Nanomanipulation Of Single Chromatin Fiber With Magnetic Tweezers

The nucleosome core particle is the basic subunit of chromatin structure. It consists of ∼146 DNA bp coiled leftward around an octamer that contains pairs of histones H2A, H2B, H3 and H4. Magnetic tweezers were used to study the mechanical response under torsion of single chromatin fibers. Nucleosome arrays are reconstituted on tandem repeats of 601 positioning sequences. These fibers show higher torsional plasticity than naked DNA. Such a behavior can be explained by a dynamic equilibrium between three conformations of the nucleosome, corresponding to different crossing statuses of the entry/exit DNAs : negative, null or positive. Moreover after extensive positive supercoiling these chromatin fibers display an hysteretic behavior in their mechanical response to torsion. The fibers remain more extended when they are returning to negative supercoiling values. This hysteresis is the consequence of the trapping of one positive turn per nucleosome. The results suggest a rearrangement of the nucleosome structure which can be related with the previously documented chiral transition of the tetrasome (the H3-H4 tetramer with its bound DNA). As the energy of the altered form, named reversome, is ∼6 kT, these abilities to endorse torsion may be related to physiological processes such as trancription elongation since RNA polymerases generate positive supercoiling downstream.
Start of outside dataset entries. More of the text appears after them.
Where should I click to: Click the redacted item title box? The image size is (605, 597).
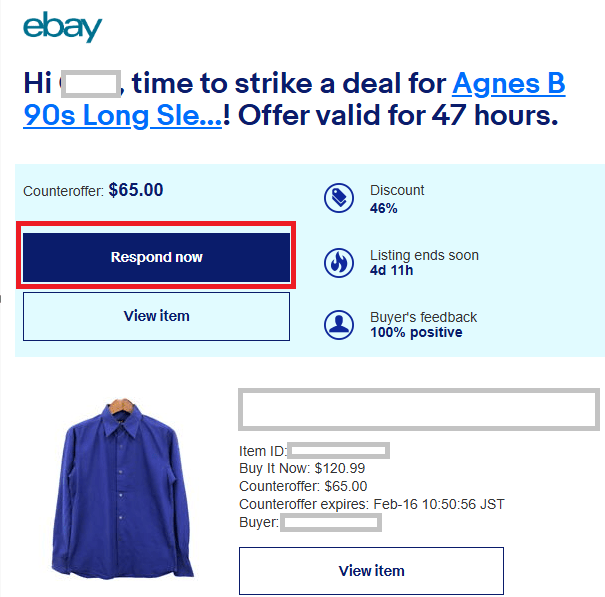419,409
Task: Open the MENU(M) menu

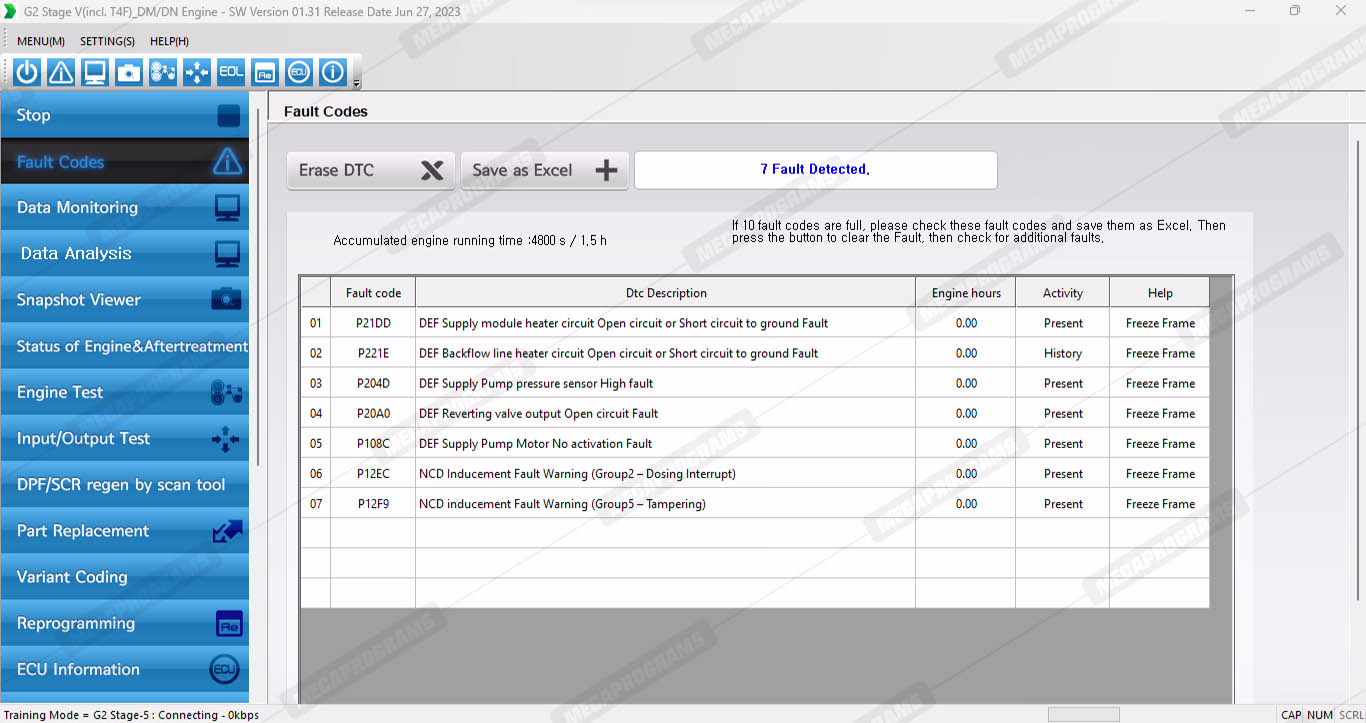Action: [x=41, y=41]

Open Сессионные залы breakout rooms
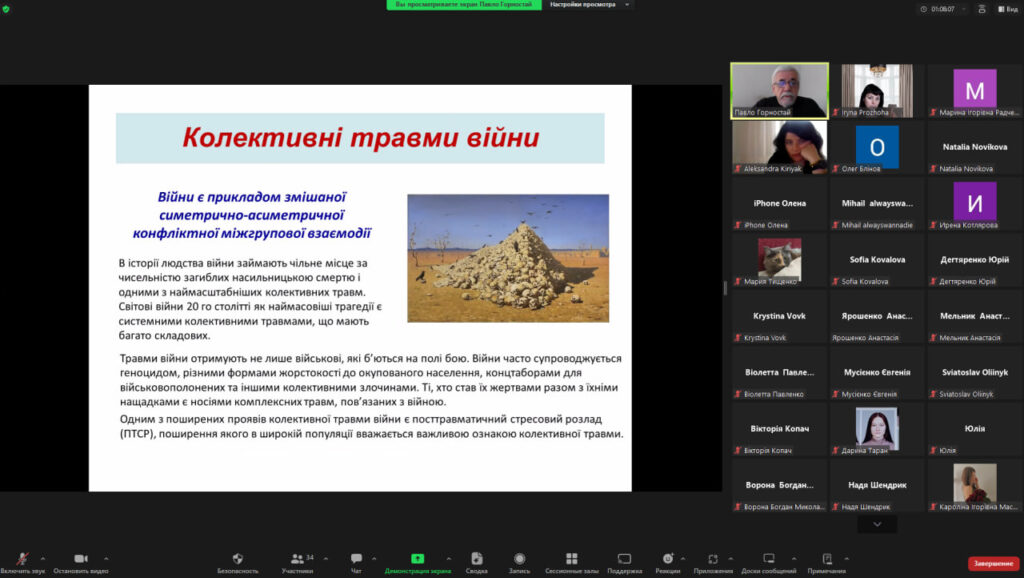[x=571, y=560]
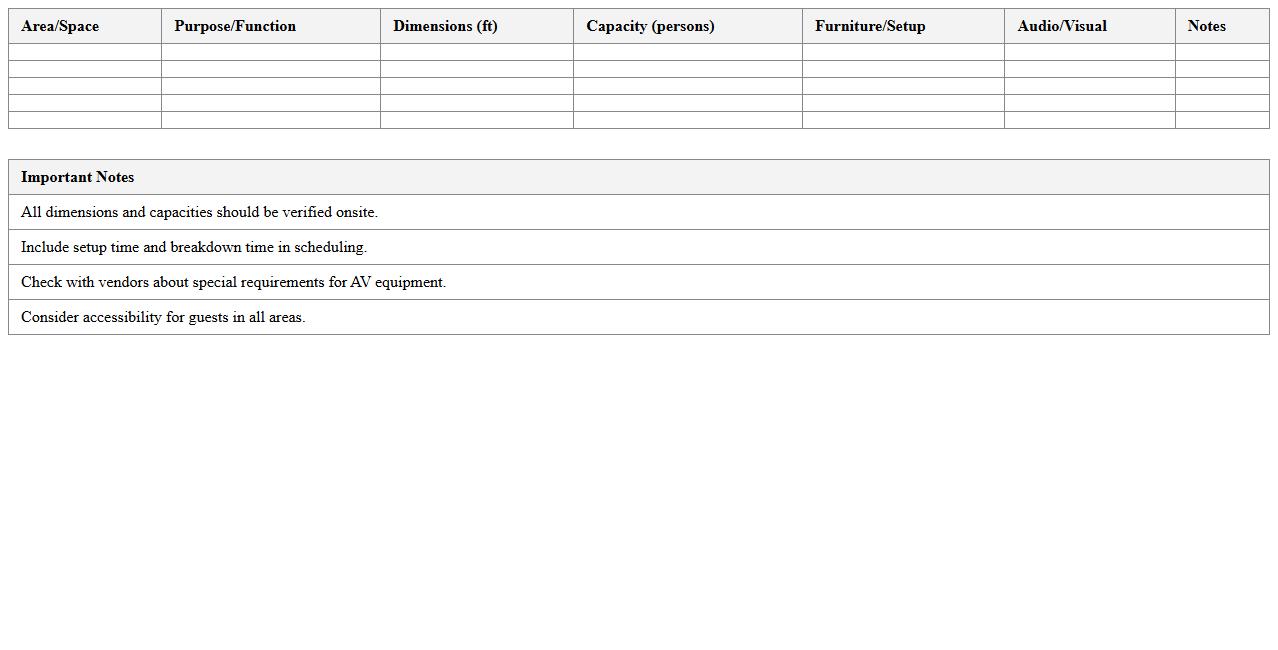Click the Important Notes heading
1278x650 pixels.
pos(78,177)
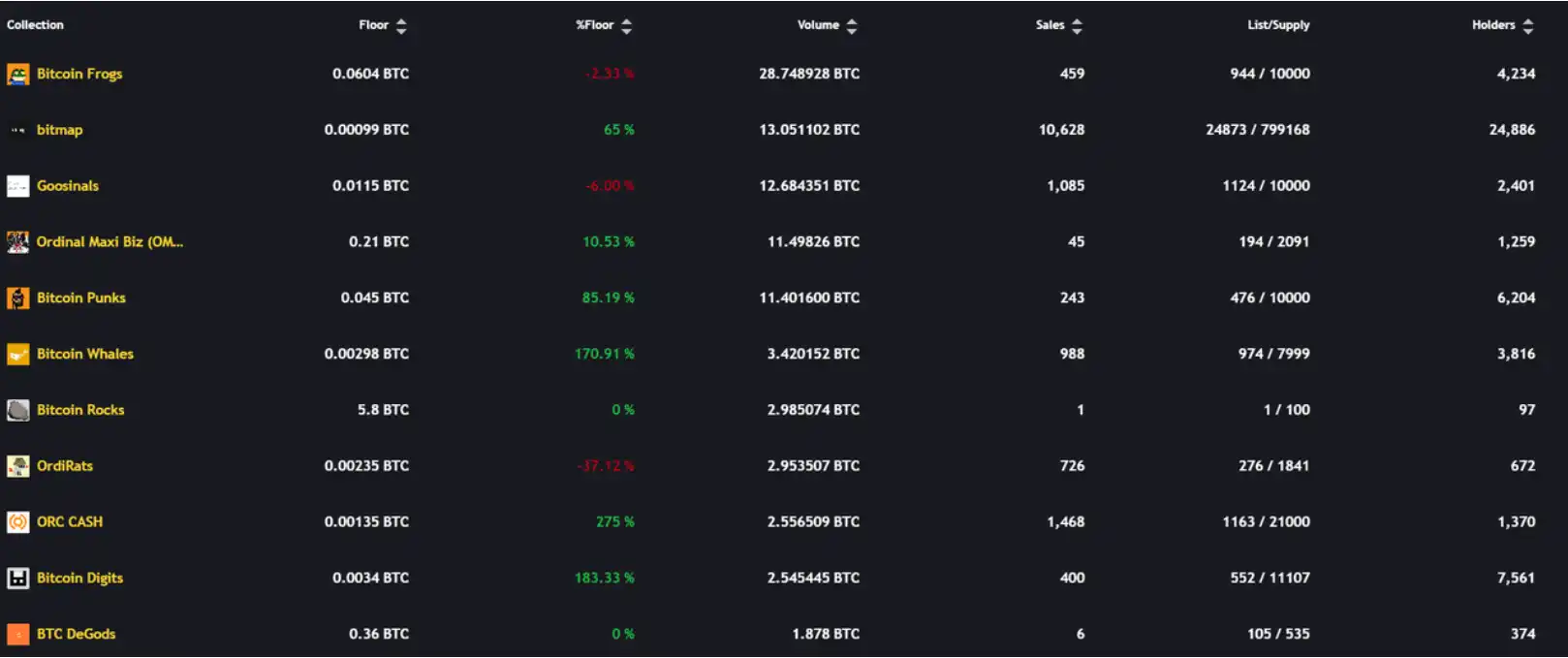Click the Bitcoin Punks collection icon

click(17, 298)
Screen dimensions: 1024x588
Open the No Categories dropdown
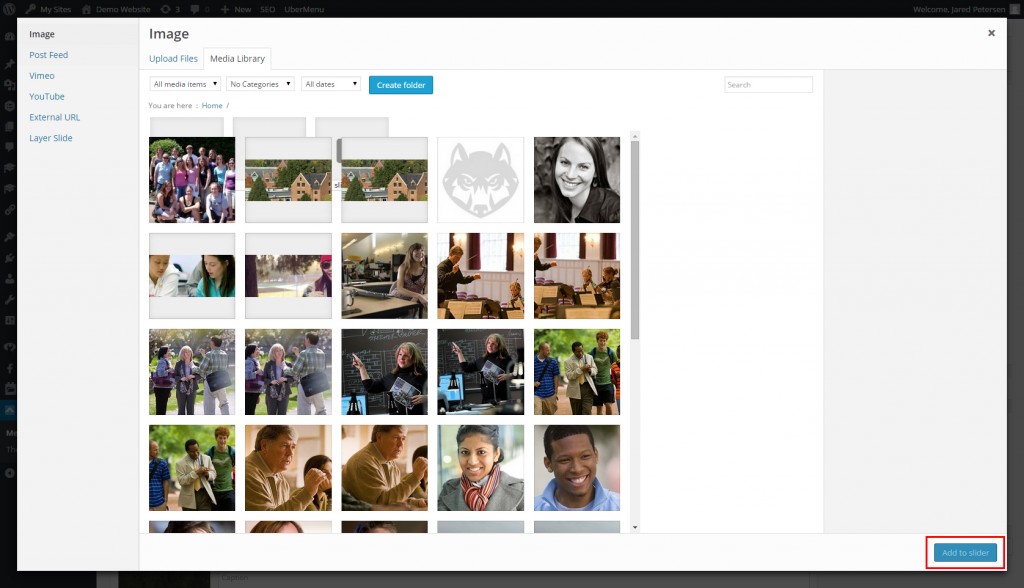click(260, 85)
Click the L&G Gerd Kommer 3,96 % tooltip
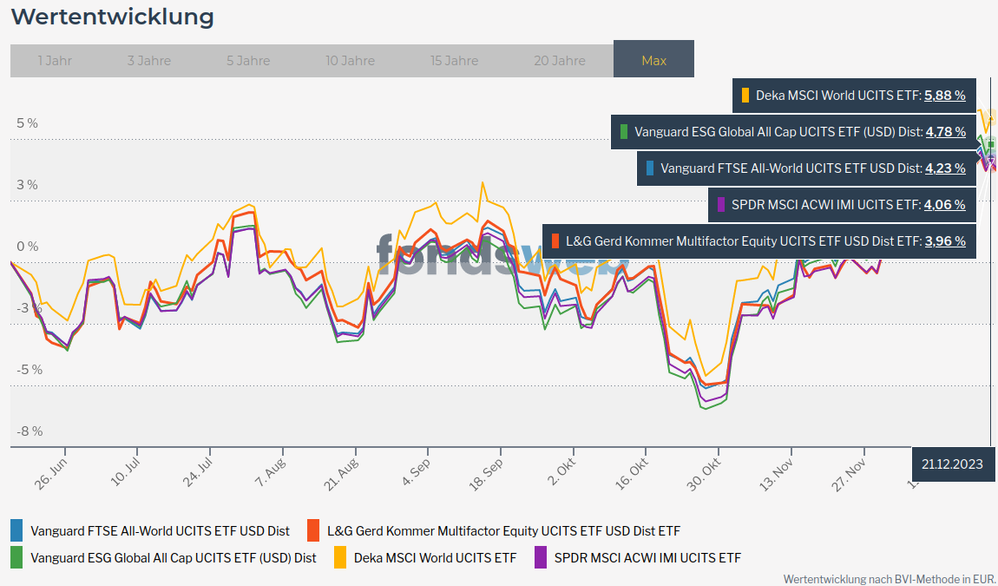Viewport: 998px width, 586px height. pyautogui.click(x=945, y=241)
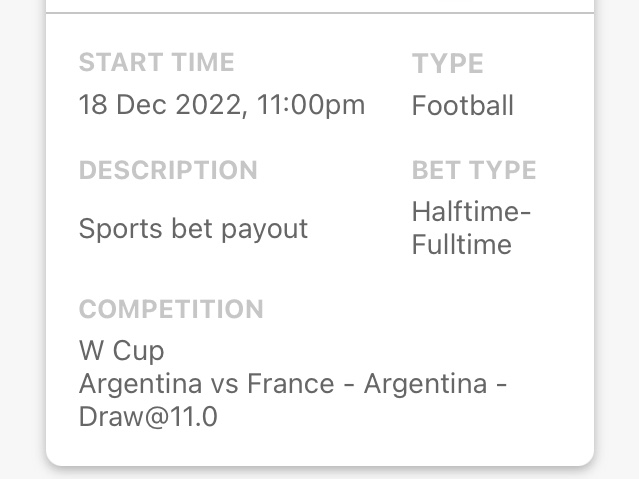Click the 11:00pm start time
Image resolution: width=639 pixels, height=479 pixels.
pyautogui.click(x=311, y=105)
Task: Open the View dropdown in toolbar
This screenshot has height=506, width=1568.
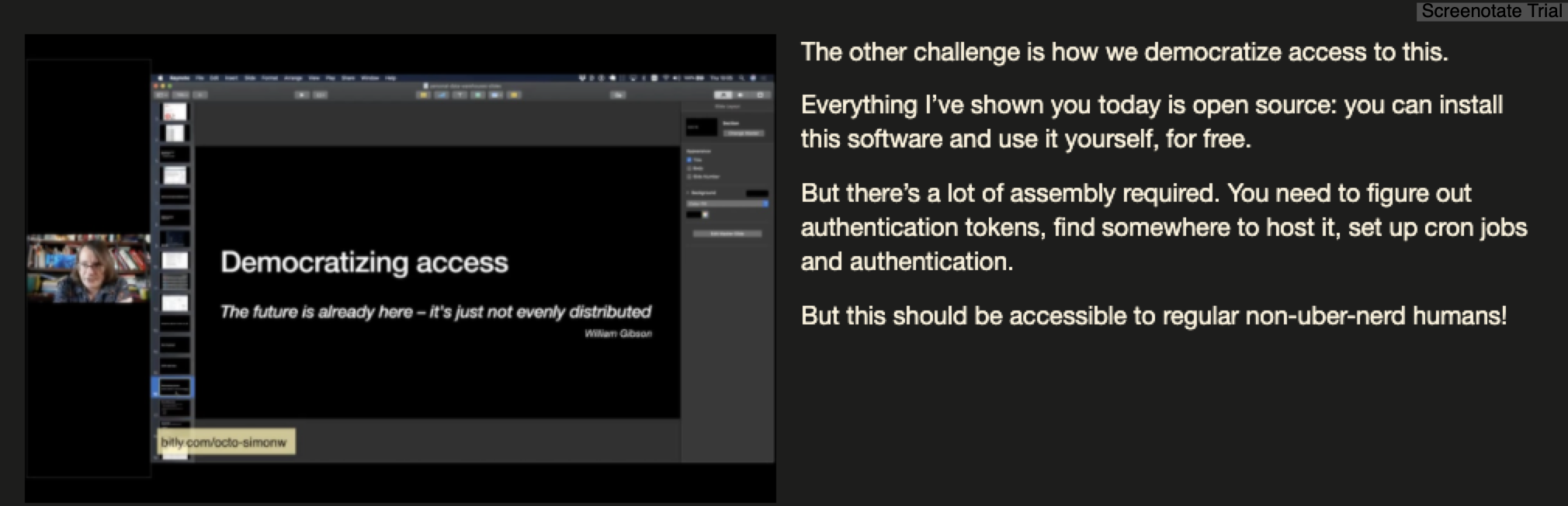Action: click(162, 95)
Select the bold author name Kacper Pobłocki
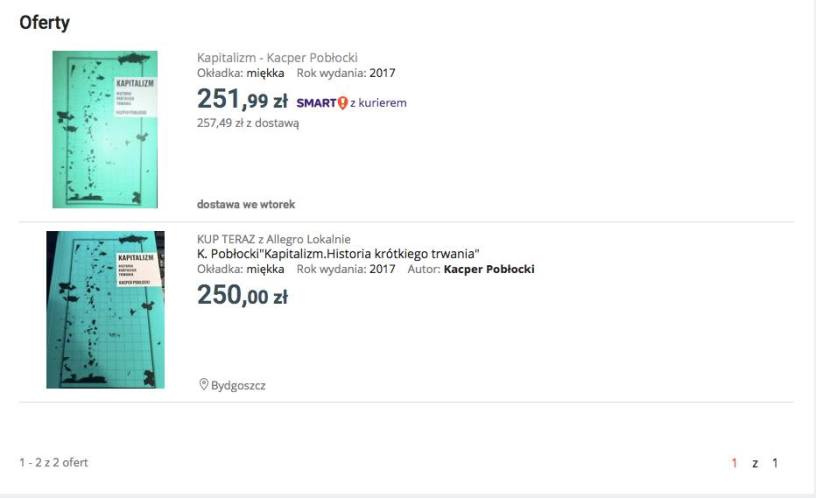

As eukaryotic chromatin contains a high proportion of linker histone we investigate the effect of H5 (avian erythrocytes variant) on the mechanical response of an array. First we produced regular fiber containing this histone in stoechiometric amount. Then we showed that even if these kind of fiber are more condensed, it still displays a high torsional plasticity and the ability to form a reversome fiber.